For instruction-following tasks, format your data as conversations with clear system prompts, user queries, and ideal assistant responses.
Choosing Your Approach
| Approach | Training Data Needed | Compute Cost | When to Use |
|---|---|---|---|
| Prompt Engineering | 0 examples | None | Start here always |
| Few-Shot Learning | 5-20 examples | None | Simple classification |
| LoRA / QLoRA | 500-2,000 examples | Low-Medium | Most enterprise use cases |
| Full Fine-Tuning | 5,000+ examples | High | Maximum customization |
We recommend LoRA (Low-Rank Adaptation) for most enterprise projects. It achieves 90-95% of full fine-tuning quality at a fraction of the compute cost and training time.
Training Pipeline
Our standard fine-tuning pipeline:
- Base model selection: choose the smallest model that handles your task class well.

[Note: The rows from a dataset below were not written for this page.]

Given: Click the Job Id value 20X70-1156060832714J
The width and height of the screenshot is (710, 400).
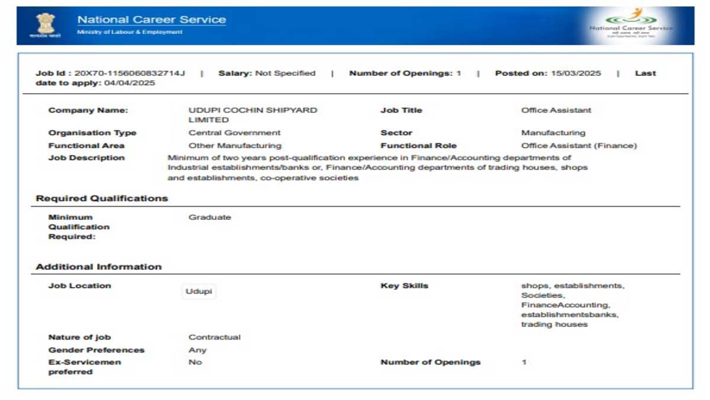Looking at the screenshot, I should tap(130, 73).
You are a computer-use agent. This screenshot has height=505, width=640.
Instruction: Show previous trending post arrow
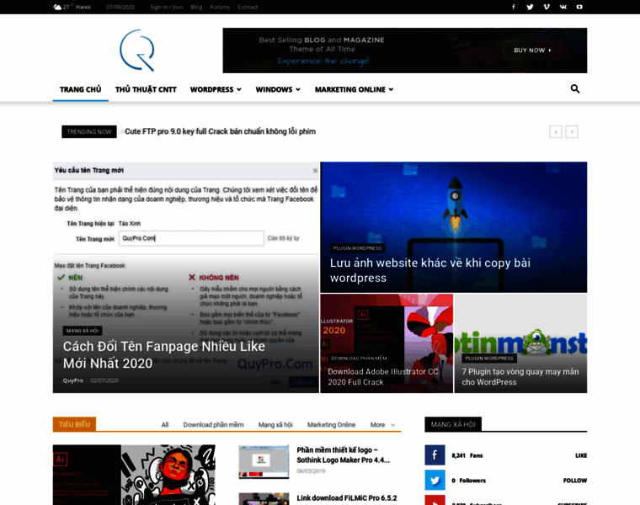click(556, 131)
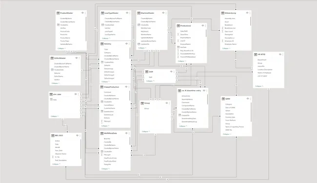The width and height of the screenshot is (317, 183).
Task: Collapse the Group table card
Action: [x=146, y=131]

- Hyperparameter search: learning rate, batch size, and number of epochs are the three most impactful parameters.
- Training with validation: monitor loss on the validation set to detect overfitting early.
- Checkpoint selection: pick the checkpoint with the best validation metric, not the last one.
Key lesson: more epochs is not always better. We typically see optimal results between 2-5 epochs for LoRA fine-tuning.
Evaluation
Automated metrics only tell part of the story:
- Task-specific metrics: accuracy, F1, BLEU, or ROUGE depending on the task.
- Human evaluation: have domain experts rate 100-200 outputs on a rubric.
- A/B testing: compare the fine-tuned model against the base model on real user queries.
- Regression testing: ensure the model has not lost capabilities on adjacent tasks.
Production Deployment
- Version your models: tag every fine-tuned model with training data version, hyperparameters, and evaluation scores.
- Gradual rollout: route 10% of traffic to the new model, monitor, then increase.
- Continuous monitoring: track output quality metrics in production. Model drift is real.
- Retraining schedule: plan quarterly retraining as your domain data evolves.
Cost Analysis
For a typical enterprise use case processing 10,000 queries per day:
- Base GPT-4 cost: approximately $1,500/month.
- Fine-tuned GPT-4o-mini: approximately $200/month with comparable quality.
- Fine-tuned open-source (Llama): approximately $50/month on self-hosted infrastructure.
Fine-tuning pays for itself within weeks for high-volume applications.
Conclusion
Fine-tuning is an investment in precision. When your use case demands consistent, domain-specific performance, a well-tuned model delivers better accuracy at lower cost than prompting a general-purpose model. The key is starting with clean data, choosing the right approach, and measuring rigorously.